There is a group known as the Medicare Fraud Strike Force, and I commend whoever put that idea in play. It needs to be advanced significantly, but the idea with the strike force was it could root out the bad actors and bring them to justice. As an example, recently the strike force uncovered a ring of over 300 people--from physicians and pharmacists to nurses and government officials--who have allegedly conspired to defraud Medicare out of $900 million.

How did they do it? Well, some of the examples in this fraud ring include the billing of Medicare for procedures the providers claim took place after the patient passed away. They were submitting Medicare claims for dead patients and receiving significant payments. Other providers billed Medicare for home health care, which is reserved for bedridden seniors, for services that were not even provided to the patients in need. It was fraud, in terms of people submitting many bills to CMS and receiving payments when the services were not provided.

In Detroit, a so-called medical clinic billed Medicare for tens of millions of dollars, when in fact the clinic was determined to be a front for a narcotics diversion scheme. The clinic operators and recruiters targeted poor drug addicts who needed help and offered those addicts narcotics so clinics could then bill for Medicare services that were not provided. This was tens of millions of dollars. These are just examples of what the IGs found in terms of looking at Medicare payments. That is why I continue to come down every week to urge my colleagues in the Senate, in the House of Representatives, and the administration to take the necessary steps to tighten the screws on bad actors in Medicare, in agencies across the realm of this government, not only because they are gambling with the health of some of America's most vulnerable patients but also because we have such precious little time to work to save this program from insolvency.

Our goal should be--in fact, it must be--to protect seniors, to promote good government practices, and achieve real savings by addressing these issues now.

With that, I am adding another major amount of waste, fraud, and abuse for an ever-growing total. This week it is $59 billion for Medicare improper payments, bringing the total all the way to $234-plus billion in waste, fraud, and abuse of hard-earned taxpayer dollars.
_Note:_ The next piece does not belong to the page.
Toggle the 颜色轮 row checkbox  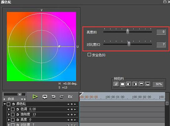coord(9,104)
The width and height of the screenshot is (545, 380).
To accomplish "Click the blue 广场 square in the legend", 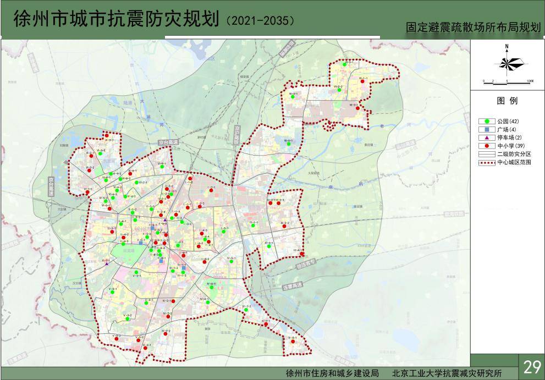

We wonder why the public has lost confidence and faith in their elected representatives and their institutions of government, when we see this kind of bureaucratic mess, when we see this kind of waste of hard-earned tax dollars, the fraud that is involved that is not detected and the abuse and terrible decision making by people who, respectfully, work for government agencies but don't exercise the kind of judgment the American taxpayer expects from them in terms of dealing with the money they send to Washington.